The majority of spiders possess neurotoxic venom. These neurotoxins are multicomponent but contain three main groups of toxic compounds:
Low Mr polyamines (Mr less than 1000)
Polypeptides (Mr 3000-10,000)
High Mr proteins (Mr more than 10,000)
Other venom components include inorganic ions and salts, free acids (eg. lactic acid), glucose, nucleic acids, free amino acids and biogenic amines. The exact role of these is unknown but they are thought to aid the stability, delivery and effectiveness of the toxins.
The excitability of the cell membrane and the transmission of electrical signals across a synapse are very important in the function nerve tissue. As a result, neuronal receptors, ion channels or membrane proteins involved in neurotransmitter release are attacked by most venoms.
Picture from reference 12
The structure of a spider polyamine consists of a hydrophobic, aromatic carboxylic acid region connected to a hydrophilic polyamine amide chain.
Polyamines work by blocking neuromuscular junctions in insects to prevent the release of the main neurotransmitter, glutamate, resulting in paralysis. These toxins tend to be specific for insects and not vertebrates.
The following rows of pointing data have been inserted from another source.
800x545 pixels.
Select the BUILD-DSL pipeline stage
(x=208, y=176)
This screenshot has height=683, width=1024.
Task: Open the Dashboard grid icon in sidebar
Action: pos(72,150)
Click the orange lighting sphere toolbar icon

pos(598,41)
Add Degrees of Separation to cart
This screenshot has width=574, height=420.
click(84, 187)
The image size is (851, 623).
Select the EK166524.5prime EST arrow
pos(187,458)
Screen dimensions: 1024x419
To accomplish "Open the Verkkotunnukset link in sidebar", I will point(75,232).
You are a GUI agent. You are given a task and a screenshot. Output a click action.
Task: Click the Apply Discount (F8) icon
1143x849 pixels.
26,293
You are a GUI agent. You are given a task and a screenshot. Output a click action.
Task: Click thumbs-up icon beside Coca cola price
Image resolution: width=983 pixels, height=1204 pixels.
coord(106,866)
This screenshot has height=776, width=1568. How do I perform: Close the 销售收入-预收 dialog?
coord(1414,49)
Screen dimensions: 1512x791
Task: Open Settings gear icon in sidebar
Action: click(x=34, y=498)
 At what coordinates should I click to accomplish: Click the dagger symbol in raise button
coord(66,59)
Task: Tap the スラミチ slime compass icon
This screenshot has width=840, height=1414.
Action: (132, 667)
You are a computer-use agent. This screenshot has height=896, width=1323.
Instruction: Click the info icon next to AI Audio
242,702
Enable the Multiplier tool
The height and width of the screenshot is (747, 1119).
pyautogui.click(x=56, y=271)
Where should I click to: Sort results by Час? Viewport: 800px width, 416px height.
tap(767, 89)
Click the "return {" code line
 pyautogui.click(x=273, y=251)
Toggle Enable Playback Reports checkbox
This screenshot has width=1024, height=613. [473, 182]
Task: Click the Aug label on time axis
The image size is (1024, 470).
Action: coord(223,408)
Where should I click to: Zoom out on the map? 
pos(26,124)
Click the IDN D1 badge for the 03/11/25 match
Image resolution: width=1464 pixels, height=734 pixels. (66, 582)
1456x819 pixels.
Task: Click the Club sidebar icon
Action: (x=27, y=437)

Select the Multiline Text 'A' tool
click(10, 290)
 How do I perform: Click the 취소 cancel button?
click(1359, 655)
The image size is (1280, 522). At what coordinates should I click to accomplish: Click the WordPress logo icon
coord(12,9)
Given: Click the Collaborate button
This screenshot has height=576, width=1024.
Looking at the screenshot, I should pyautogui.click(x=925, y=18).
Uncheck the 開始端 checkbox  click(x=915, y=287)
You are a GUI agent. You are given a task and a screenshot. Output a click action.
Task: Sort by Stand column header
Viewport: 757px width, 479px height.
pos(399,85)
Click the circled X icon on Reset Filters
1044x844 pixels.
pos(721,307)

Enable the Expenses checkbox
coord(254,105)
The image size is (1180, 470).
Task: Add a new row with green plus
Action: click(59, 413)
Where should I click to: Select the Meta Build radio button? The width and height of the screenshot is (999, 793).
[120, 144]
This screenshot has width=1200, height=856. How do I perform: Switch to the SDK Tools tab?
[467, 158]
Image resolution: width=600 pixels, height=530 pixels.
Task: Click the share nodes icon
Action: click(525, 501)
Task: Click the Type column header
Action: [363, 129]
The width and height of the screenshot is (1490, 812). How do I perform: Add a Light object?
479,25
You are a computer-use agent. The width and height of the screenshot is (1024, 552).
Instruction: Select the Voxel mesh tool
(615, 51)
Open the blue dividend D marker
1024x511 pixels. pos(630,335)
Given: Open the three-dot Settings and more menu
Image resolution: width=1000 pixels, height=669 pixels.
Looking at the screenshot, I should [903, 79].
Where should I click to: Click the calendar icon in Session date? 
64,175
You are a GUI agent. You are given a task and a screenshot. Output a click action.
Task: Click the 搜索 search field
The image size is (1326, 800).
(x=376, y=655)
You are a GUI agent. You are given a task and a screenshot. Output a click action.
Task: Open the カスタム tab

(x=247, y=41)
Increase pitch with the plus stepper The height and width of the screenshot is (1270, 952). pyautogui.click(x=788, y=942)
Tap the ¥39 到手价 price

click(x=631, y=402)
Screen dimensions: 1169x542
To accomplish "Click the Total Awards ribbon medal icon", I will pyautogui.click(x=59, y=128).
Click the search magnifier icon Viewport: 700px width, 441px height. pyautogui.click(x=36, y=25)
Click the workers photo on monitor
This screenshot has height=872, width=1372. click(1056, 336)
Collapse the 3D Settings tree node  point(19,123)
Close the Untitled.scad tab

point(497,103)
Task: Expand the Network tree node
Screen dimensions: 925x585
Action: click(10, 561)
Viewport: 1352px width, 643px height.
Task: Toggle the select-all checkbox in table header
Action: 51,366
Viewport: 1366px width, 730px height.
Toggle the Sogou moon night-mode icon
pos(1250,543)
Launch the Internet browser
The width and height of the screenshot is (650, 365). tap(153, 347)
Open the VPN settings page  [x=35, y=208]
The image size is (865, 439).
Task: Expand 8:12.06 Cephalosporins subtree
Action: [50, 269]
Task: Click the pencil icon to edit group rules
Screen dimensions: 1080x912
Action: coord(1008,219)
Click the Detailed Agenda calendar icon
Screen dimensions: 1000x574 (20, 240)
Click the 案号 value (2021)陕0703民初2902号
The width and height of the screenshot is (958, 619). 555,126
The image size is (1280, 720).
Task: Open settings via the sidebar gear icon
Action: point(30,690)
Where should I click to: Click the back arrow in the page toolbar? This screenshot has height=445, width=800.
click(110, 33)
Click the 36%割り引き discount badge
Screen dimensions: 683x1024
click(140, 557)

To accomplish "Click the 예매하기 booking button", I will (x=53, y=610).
These attack ion channels and are the major components of spider toxins. Ion channels are proteins situated on the nerve cell membrane, through which ions can pass to move across the membrane. The channels control the electrical potential of the membrane and ionic balance so they are vital in neurotransmitter release. The different types of ion channel and examples of the toxins which affect them are discussed below.
Calcium channels are important in cardiac and muscular function. Voltage-dependent calcium channels are blocked by w-agatoxins (30-40 amino acid peptides) from Agelenopsis aperta which causes muscular paralysis due to prevention of neurotransmitter release. w-Agatoxins can be selective for calcium channels of different animal groups such as mammals, birds and insects.
Sodium channels of the voltage-dependent kind are present in nerve and muscle cells. They are targeted by m-agatoxins (36-37 amino acid peptides) which increase the amount of Na+ moving across the cell membrane to cause excessive presynaptic neural stimulation and massive neurotransmitter release. This causes hyperstimulation of post-synaptic receptors resulting in paralysis. These channels are attacked in the same way by d-atracotoxins from the Australian funnel-web spiders Atrax robustus and Hadronyche versutus which show significant toxicity towards humans.
Potassium channels control the duration and frequency of electrical signals so it is possible that they influence cardiac function. Voltage-dependent potassium channels are targeted by hanatoxins (35 amino acid peptides) from the Chile Rose tarantula (Grammastola spatulata). It is thought that they work together with sodium channel toxins to induce massive neurotransmitter release and paralysis.
Polypeptide toxins all have the same basic structure. A single polypeptide molecule is folded so that a b-sheet consisting of three strands is made. The overall structure of the peptide is termed a ‘cysteine knot’.
Images from reference 8 Structures of polypeptide toxins and schematic diagram of a cysteine knot
An example of a neurotoxic protein is a-latrotoxin from the black widow spider. It is highly toxic to vertebrates and causes massive neurotransmitter release.
Enzyme proteins are used in necrotoxins. The active enzyme in brown recluse spider venom is sphingomyelinase D which causes the degradation of cell membranes and the development of painful lesions.